Saved entries
• • •

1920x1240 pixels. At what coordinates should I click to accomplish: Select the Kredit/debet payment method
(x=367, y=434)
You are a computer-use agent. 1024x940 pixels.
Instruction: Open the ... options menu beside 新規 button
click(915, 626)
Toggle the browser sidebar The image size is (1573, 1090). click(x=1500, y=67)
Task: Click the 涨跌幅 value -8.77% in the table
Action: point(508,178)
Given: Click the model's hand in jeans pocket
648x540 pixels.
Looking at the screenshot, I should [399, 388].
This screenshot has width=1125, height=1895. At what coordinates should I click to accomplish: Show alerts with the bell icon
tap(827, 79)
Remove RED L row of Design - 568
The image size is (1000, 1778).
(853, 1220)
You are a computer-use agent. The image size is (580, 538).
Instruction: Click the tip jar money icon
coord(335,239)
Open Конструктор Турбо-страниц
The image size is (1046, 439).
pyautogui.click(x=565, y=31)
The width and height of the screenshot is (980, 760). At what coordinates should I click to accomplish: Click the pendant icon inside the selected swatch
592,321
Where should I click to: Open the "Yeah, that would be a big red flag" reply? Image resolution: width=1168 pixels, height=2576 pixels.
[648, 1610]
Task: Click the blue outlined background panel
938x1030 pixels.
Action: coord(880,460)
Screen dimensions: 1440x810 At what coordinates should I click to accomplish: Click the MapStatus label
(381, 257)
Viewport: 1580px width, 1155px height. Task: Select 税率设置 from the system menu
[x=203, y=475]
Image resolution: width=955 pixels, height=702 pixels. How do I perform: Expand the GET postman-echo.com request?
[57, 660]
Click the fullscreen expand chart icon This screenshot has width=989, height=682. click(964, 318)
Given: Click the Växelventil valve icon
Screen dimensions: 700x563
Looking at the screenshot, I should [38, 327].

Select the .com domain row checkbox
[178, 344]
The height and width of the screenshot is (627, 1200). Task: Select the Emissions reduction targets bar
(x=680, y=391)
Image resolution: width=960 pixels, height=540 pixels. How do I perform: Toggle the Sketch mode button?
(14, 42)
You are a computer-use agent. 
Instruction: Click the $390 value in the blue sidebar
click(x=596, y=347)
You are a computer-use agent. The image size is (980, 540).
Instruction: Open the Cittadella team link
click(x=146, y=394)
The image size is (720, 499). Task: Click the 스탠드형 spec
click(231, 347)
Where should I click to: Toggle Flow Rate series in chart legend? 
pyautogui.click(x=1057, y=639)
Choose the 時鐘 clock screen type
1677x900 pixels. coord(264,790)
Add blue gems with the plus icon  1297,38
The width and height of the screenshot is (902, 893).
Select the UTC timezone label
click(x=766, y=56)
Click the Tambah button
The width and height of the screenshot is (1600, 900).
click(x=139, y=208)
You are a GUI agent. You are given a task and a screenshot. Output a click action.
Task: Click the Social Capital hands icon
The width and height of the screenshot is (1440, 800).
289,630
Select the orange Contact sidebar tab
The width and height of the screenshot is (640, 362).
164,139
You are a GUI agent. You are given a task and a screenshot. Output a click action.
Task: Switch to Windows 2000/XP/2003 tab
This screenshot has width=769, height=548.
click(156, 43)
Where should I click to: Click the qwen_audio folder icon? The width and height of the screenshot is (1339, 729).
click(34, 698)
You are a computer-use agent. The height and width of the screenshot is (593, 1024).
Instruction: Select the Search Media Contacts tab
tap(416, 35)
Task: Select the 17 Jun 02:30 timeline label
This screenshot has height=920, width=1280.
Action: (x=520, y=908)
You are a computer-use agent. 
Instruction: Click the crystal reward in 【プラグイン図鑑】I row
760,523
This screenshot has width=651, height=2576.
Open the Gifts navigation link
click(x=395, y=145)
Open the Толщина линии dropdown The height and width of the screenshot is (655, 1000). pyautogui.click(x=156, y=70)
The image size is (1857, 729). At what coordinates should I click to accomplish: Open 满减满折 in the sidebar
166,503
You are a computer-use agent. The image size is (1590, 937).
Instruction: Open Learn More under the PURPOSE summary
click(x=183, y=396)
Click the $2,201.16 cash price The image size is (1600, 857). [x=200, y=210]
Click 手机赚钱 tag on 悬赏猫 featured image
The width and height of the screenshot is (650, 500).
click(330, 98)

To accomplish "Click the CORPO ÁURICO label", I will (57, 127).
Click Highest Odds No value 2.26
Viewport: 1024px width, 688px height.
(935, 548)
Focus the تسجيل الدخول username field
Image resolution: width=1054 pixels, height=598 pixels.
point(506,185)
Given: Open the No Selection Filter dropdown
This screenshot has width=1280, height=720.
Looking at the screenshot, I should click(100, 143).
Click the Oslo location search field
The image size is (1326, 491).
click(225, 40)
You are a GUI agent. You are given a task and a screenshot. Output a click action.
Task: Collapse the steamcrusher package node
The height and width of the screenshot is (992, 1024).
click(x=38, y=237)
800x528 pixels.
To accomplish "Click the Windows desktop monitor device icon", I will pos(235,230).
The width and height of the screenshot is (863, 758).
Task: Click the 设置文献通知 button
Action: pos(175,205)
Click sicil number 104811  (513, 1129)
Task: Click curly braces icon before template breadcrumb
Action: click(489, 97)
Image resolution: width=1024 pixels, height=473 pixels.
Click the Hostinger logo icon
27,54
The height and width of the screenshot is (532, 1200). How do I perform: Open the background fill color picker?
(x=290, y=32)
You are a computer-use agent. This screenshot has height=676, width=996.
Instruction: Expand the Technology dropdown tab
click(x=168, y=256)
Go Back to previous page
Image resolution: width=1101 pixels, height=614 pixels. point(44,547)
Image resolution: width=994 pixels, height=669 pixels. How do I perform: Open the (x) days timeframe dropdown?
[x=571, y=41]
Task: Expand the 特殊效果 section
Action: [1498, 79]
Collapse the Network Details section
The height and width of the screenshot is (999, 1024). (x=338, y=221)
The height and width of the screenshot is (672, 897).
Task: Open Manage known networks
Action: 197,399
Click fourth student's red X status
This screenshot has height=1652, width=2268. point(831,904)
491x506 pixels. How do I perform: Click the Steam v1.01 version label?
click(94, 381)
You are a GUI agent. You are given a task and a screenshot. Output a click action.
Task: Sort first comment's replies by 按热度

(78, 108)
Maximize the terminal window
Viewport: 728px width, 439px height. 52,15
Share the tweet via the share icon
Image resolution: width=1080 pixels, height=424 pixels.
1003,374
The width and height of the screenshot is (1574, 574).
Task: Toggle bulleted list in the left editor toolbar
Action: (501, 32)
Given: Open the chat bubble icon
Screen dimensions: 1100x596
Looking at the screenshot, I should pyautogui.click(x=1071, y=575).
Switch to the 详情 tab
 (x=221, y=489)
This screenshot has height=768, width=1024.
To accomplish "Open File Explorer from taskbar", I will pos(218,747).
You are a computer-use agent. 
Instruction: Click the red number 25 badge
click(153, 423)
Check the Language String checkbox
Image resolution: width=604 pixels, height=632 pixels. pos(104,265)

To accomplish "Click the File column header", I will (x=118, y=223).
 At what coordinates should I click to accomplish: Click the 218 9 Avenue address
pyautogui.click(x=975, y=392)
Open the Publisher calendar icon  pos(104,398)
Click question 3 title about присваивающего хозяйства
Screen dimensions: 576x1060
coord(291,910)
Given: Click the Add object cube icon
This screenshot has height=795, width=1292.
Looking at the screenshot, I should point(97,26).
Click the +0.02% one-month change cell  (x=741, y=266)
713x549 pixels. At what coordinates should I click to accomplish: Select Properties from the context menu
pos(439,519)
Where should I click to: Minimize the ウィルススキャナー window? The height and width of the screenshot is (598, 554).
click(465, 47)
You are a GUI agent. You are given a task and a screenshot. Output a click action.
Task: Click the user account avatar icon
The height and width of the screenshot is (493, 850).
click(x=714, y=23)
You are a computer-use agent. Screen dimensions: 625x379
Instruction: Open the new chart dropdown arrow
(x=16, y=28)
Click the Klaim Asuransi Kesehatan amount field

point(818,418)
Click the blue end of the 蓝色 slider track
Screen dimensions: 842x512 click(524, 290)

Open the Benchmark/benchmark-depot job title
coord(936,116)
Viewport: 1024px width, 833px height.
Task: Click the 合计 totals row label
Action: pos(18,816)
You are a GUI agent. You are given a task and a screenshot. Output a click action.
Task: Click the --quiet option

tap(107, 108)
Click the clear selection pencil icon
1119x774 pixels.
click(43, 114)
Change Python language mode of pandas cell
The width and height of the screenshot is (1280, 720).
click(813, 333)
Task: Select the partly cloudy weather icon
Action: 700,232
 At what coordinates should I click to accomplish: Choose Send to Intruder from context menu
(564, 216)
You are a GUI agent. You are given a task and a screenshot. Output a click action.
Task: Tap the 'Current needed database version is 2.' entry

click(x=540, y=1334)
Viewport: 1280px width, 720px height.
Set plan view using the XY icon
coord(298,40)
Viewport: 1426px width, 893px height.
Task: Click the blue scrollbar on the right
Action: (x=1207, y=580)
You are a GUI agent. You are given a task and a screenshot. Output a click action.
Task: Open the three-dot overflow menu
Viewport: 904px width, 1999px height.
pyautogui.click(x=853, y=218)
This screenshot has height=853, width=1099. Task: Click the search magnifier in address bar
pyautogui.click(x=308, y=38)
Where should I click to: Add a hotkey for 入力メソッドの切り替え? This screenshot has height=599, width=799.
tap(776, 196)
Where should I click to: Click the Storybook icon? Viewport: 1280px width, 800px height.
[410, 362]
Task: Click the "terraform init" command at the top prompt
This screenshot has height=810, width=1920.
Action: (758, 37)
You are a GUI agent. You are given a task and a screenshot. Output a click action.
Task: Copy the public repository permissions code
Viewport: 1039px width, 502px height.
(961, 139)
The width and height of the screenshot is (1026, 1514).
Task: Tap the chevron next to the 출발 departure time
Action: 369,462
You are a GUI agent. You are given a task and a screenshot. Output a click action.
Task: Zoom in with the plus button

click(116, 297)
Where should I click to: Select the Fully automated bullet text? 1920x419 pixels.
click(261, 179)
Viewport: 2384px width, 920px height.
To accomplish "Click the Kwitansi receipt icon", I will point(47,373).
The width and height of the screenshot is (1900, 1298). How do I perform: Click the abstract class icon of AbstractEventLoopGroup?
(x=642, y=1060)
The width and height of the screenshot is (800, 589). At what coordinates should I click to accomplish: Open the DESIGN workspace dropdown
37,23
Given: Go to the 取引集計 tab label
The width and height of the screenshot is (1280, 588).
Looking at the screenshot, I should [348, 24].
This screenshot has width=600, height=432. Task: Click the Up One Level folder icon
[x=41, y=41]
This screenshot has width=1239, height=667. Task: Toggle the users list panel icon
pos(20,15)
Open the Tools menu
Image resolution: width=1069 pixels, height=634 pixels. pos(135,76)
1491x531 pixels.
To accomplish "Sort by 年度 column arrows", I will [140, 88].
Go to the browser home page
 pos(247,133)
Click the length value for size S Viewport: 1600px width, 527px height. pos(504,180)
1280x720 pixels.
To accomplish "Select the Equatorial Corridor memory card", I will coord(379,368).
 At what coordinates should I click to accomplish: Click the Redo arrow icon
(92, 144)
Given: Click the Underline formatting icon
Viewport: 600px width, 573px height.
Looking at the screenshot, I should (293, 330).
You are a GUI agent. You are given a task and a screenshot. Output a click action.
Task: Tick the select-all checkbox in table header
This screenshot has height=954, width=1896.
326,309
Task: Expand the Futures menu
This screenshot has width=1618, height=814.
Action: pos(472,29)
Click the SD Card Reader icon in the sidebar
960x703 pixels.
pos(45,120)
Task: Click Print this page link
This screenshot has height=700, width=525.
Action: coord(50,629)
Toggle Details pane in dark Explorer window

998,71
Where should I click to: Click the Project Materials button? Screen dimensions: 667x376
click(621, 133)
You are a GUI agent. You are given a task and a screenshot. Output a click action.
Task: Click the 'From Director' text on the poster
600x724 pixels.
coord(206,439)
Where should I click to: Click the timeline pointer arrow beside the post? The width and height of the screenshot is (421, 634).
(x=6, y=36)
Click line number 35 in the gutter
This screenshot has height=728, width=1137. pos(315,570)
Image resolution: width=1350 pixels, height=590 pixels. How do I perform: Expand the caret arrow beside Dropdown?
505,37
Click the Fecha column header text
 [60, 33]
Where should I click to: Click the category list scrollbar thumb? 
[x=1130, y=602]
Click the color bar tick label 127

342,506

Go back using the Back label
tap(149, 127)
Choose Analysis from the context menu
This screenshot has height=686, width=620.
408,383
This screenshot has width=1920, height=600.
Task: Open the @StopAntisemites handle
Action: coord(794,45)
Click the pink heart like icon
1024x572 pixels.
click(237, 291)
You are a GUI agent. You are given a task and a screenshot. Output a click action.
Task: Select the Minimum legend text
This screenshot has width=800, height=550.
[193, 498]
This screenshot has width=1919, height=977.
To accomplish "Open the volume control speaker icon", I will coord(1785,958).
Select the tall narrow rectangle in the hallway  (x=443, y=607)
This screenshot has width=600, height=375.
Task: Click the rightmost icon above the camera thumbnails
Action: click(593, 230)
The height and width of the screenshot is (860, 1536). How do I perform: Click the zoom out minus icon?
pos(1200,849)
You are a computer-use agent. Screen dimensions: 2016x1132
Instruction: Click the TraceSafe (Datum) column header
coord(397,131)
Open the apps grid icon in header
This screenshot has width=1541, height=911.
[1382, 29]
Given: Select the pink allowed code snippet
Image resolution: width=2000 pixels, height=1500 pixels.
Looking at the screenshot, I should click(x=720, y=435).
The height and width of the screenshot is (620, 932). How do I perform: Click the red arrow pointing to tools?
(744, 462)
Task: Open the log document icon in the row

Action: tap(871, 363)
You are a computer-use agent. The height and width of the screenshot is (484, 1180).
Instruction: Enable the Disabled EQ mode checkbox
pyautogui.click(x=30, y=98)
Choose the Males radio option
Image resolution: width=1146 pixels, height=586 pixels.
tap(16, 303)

• • •

▶ Exercise: Restate word for word only the lines above from the line containing "This screenshot has width=651, height=2576." to the line containing "You are a computer-use agent. The image size is (1590, 937).", both of them included.

▶ Output for this exercise:
This screenshot has width=651, height=2576.
Open the Gifts navigation link
click(x=395, y=145)
Open the Толщина линии dropdown The height and width of the screenshot is (655, 1000). pyautogui.click(x=156, y=70)
The image size is (1857, 729). At what coordinates should I click to accomplish: Open 满减满折 in the sidebar
166,503
You are a computer-use agent. The image size is (1590, 937).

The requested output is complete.